Speaking at the Raymond James and Associates investor conference earlier this week in Orlando, Sam’s Club president and CEO Brian Cornell reaffirmed that Sam’s would achieve its first-quarter sales plan that calls for comp growth in the range of 1% to 3%.
Cornell wasn’t sticking his neck out too far with that claim, as sales for all of February and early March were in the books at the time of his comments. However, if Sam’s wants to continue demonstrating the type of upward momentum achieved throughout 2010 it will need to come in at the high end of its guidance range. More specifically, Sam’s would need to achieve a gain of 2.7% or better, as that was the rate of same-store growth in the fourth quarter. That was on top of a 2.4% increase in the third quarter, a 1% increase in the second quarter and 0.7% in the first quarter.

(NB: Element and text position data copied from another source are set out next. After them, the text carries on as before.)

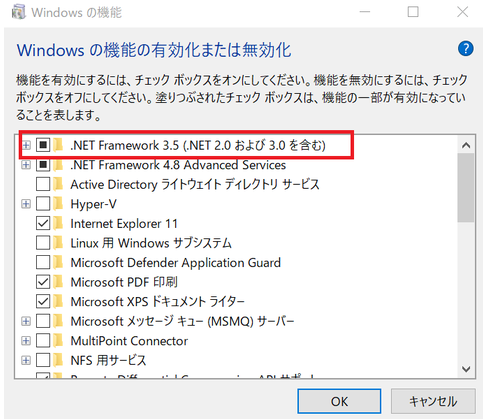Screen dimensions: 483x419
Task: Expand the .NET Framework 3.5 tree node
Action: tap(26, 145)
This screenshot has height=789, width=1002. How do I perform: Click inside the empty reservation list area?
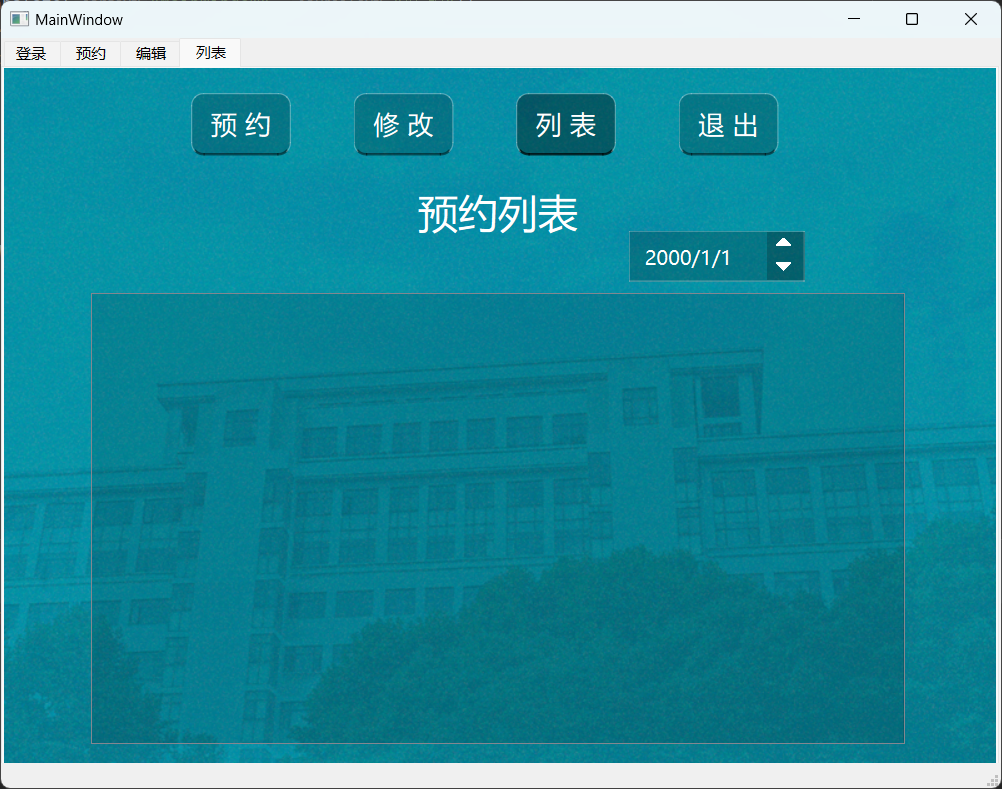[x=498, y=518]
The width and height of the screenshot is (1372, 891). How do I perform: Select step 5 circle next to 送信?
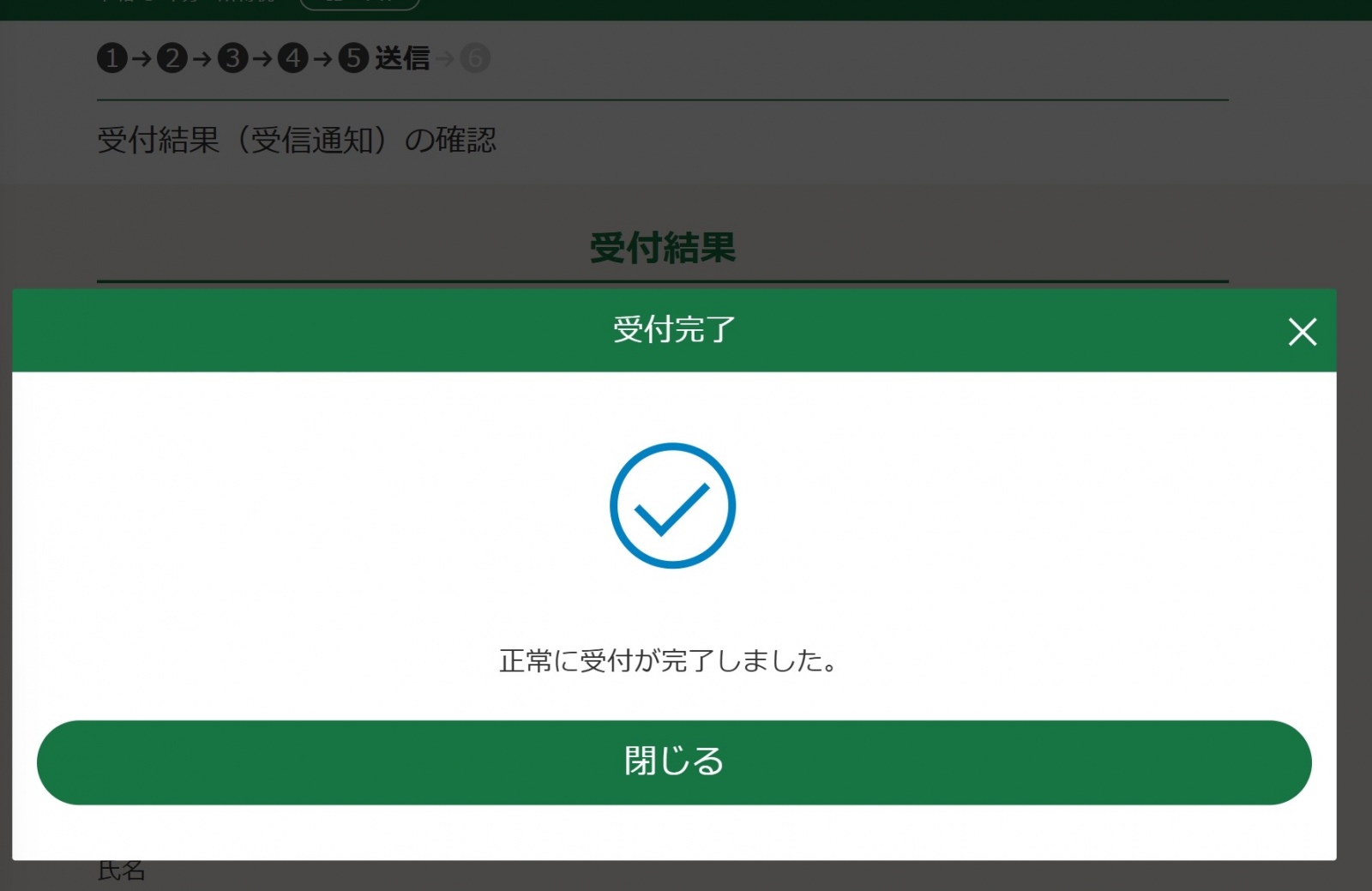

Cornell contends Sam’s sales growth will come from a combination of remodeling, opening and expanding clubs, enhancing member value, leveraging insights and gaining market share from competitors. He talked about getting up everyday focused on direct competitors such as Costco and BJ’s, but added, “We also recognize that a significant amount of growth we are fighting for comes from the food, drug and mass channels.”

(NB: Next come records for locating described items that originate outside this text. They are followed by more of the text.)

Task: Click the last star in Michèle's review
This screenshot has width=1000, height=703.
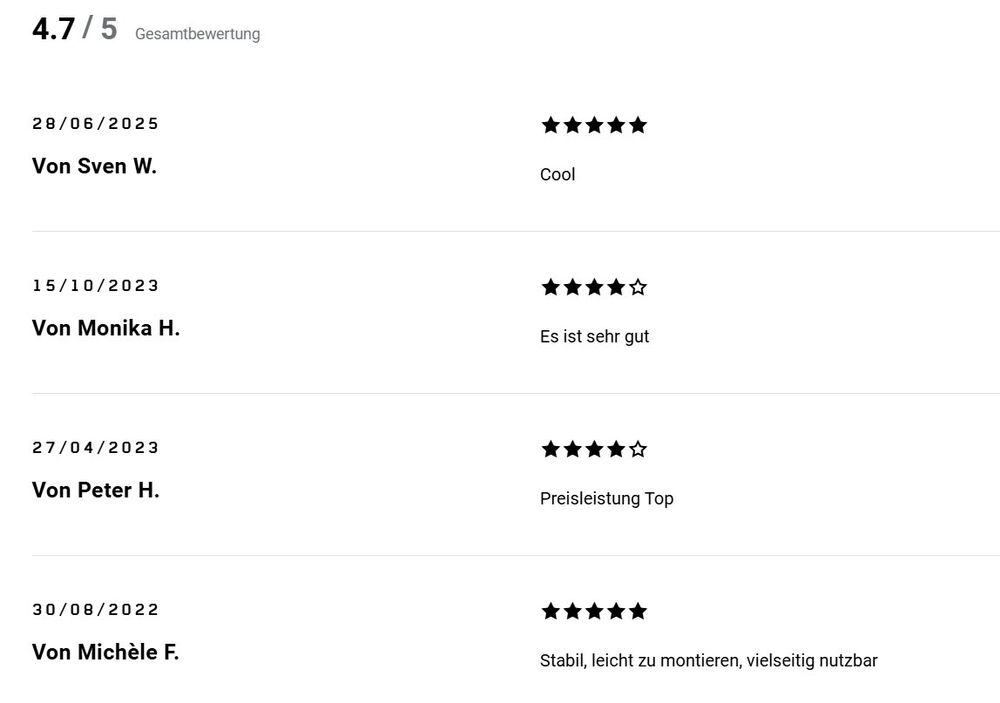Action: pos(639,611)
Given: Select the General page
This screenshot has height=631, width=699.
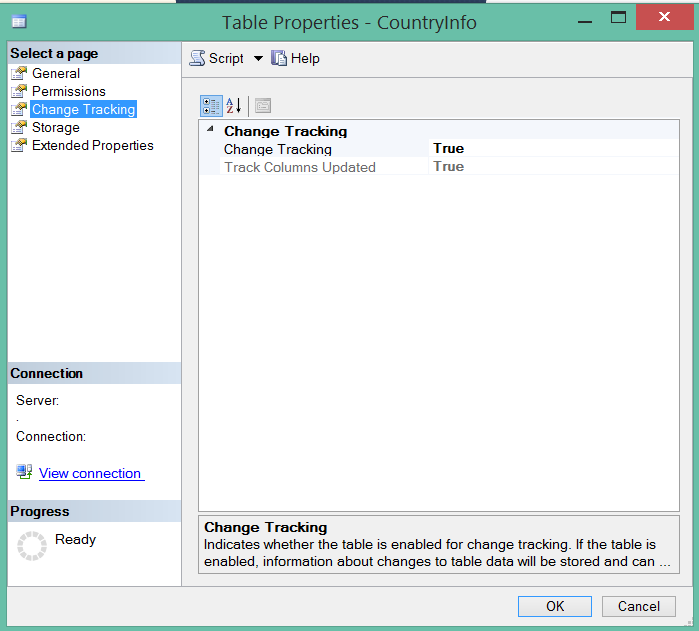Looking at the screenshot, I should pos(56,73).
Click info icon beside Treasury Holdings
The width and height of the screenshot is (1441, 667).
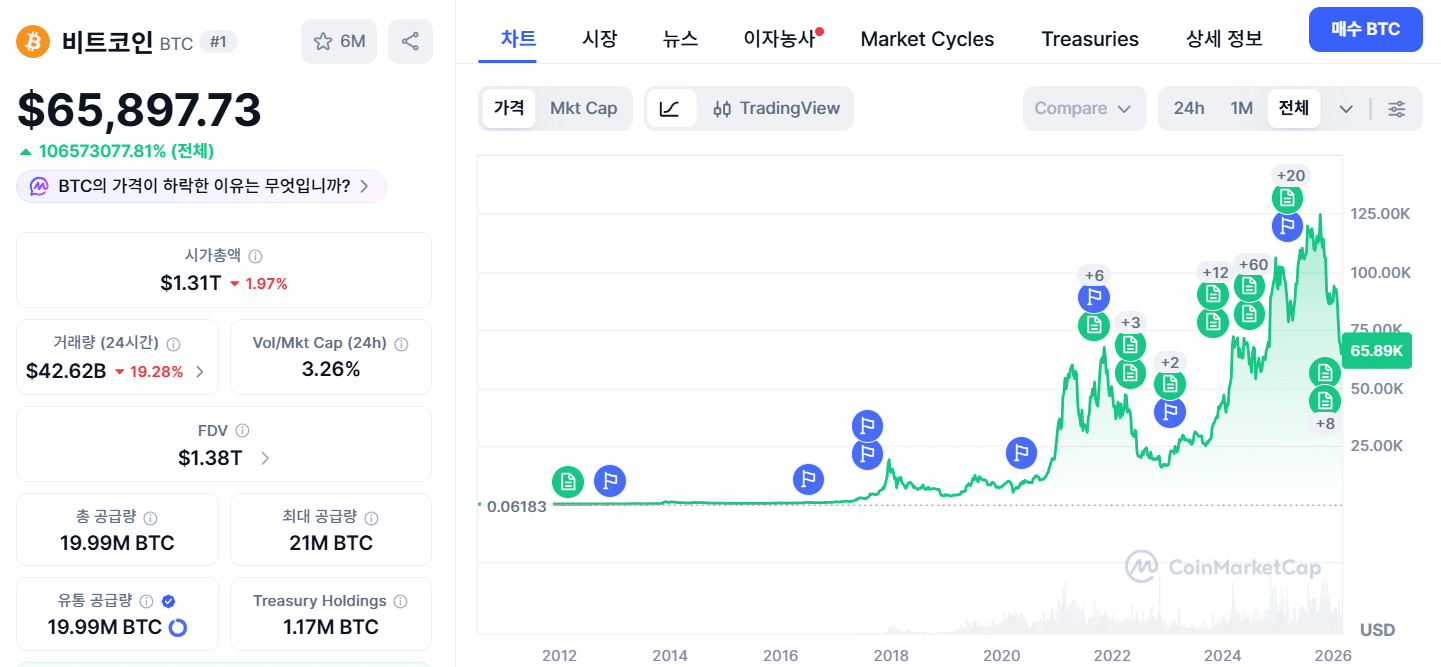click(x=401, y=601)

Aside from his comments about sales and trade channels that will serve as a source of market share gains, Cornell’s presentation was filled with generalities that would seem to be of little use to investors. He talked about how Sam’s understands who its member is and is focused on serving them category by category. He noted that technology will continue to play an important role in the future of retail and rising gas prices and a high unemployment rate are impacting the market.